His technique is to eat the sloppers in halves. He crushes each burger in his hands, “so it’s somewhat masticated,” he explains, before he starts chewing. The consistency of the food the competitors eat certainly helps, and Breeden believes “the slopper is a little easier to get down [because] it’s covered in chile sauce.”
“Warm, moist food is easier to eat than cold, dry food, inherently,” Barclay adds. “You’ll see the eaters trying to use the chile to lubricate and wetten and moisten the hard food,” he explains.
Eaters have to know “when to breathe and when to drink and when to swallow...working out a rhythmic pattern,” Barclay continues. He also acknowledges that “certain people have greater innate capacity than other people” to consume vast quantities of food in small amounts of time.
That’s how Breeden stumbled into competitive eating in the first place. “I had a natural ability, and I wanted to push myself,” he says. “I’m a competitive person.” Though the sport is mostly about winning, there’s also an internal desire for competitors to challenge themselves, just as in any other sport.
And that will be especially poignant at this year’s virtual event.

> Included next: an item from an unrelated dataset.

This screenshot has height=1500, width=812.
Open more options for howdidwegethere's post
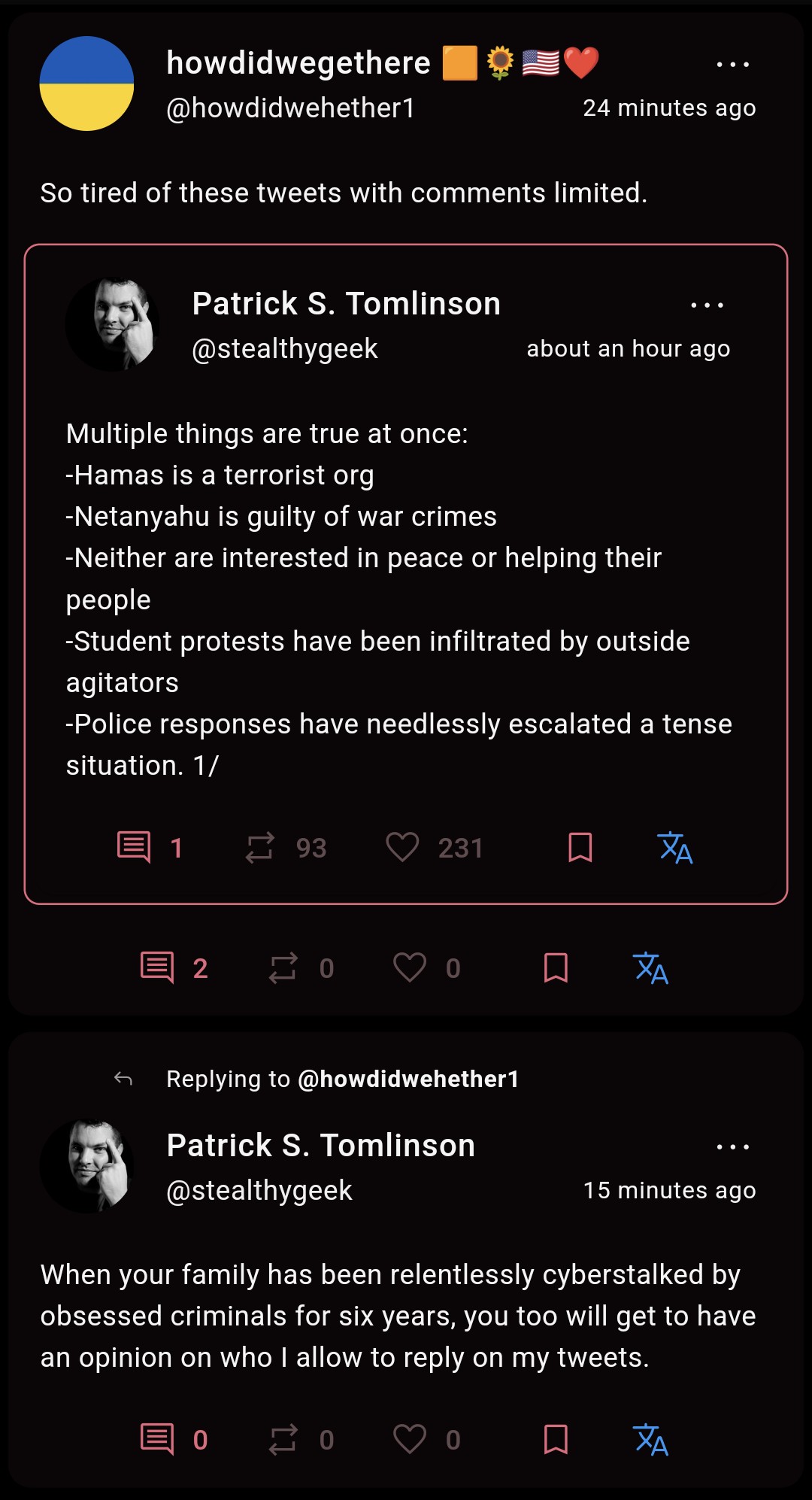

Instead of a screaming crowd and eaters bunched up next to each other, the room will be relatively silent — aside from Barclay’s narration and the competitors’ intake of sloppers. This year will force contestants “to really look deep within themselves and find that inner motivation,” Barclay predicts.
He says that at the core, “the desire to challenge oneself is more important to one’s happiness than being deemed more successful than someone else.” And that’s what brings contestants to the table: the chance to better their own performance, to bring “the best effort they can do,” he continues.

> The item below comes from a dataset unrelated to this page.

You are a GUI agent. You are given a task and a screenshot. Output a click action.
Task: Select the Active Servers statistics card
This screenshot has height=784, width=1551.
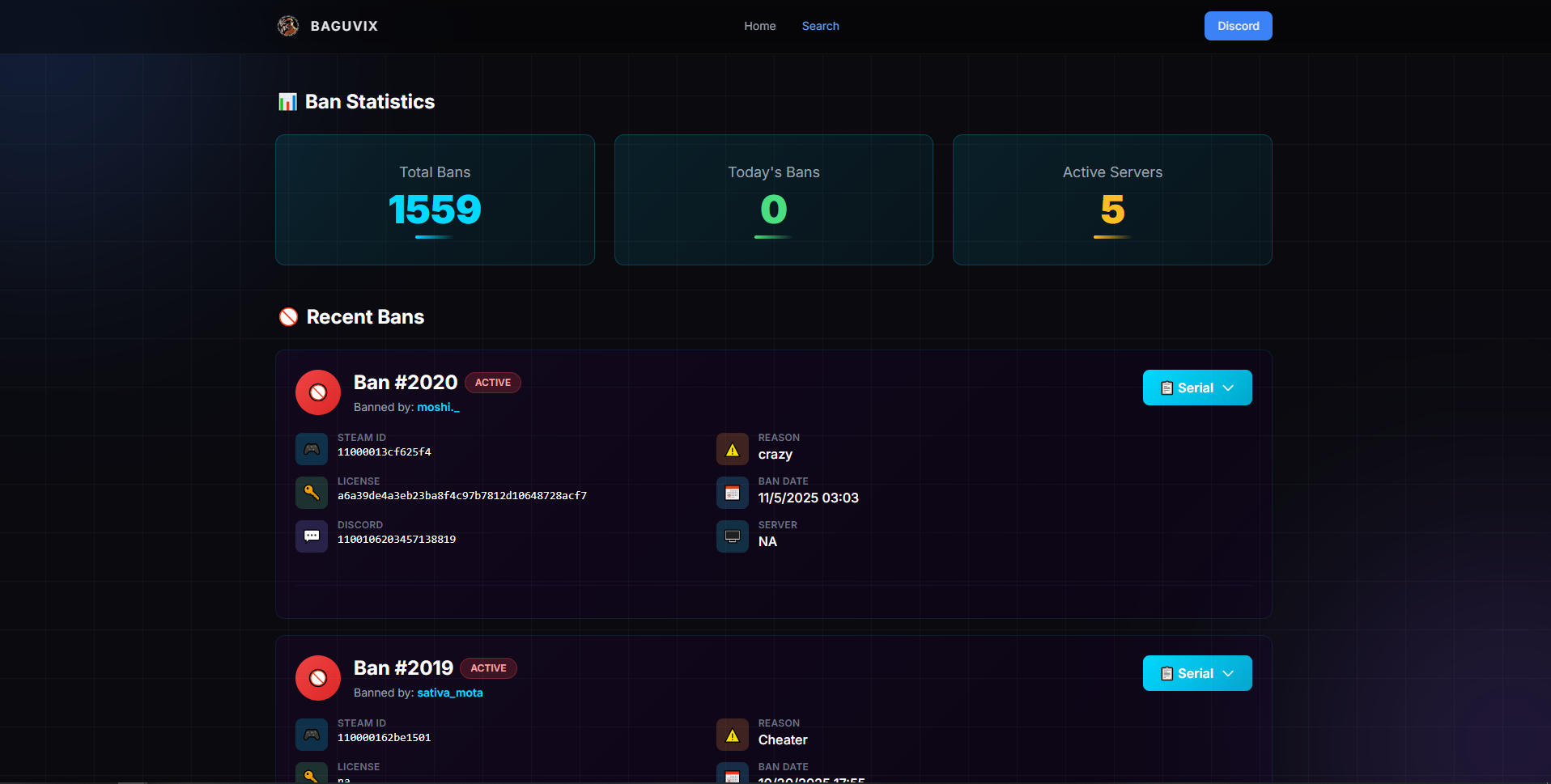[1112, 200]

Still, there’s the winning: the prestige, the prize money and the careers these contestants build from their fame. Joey Chestnut has become a household name as the Michael Jordan of the competitive-eating world for his ability to set records like his recent 74 Nathan’s Famous hot dogs and buns in ten minutes this past July. He is the top-ranked eater in Major League Eating, and Breeden says that if he can beat him, he’ll “be ecstatic.”
But the competition isn't just between Breeden as the defending slopper champ and Chestnut as the reigning world champ. All told, five of the best professionals in the world will come together to eat an awe-inspiring number of sloppers. And that’s what makes this particular race exciting, Barclay says, referring to himself as “a grizzled, seasoned veteran” of hosting food competitions.
“I certainly don’t condone gambling,” he says, “but some think forty sloppers will go.”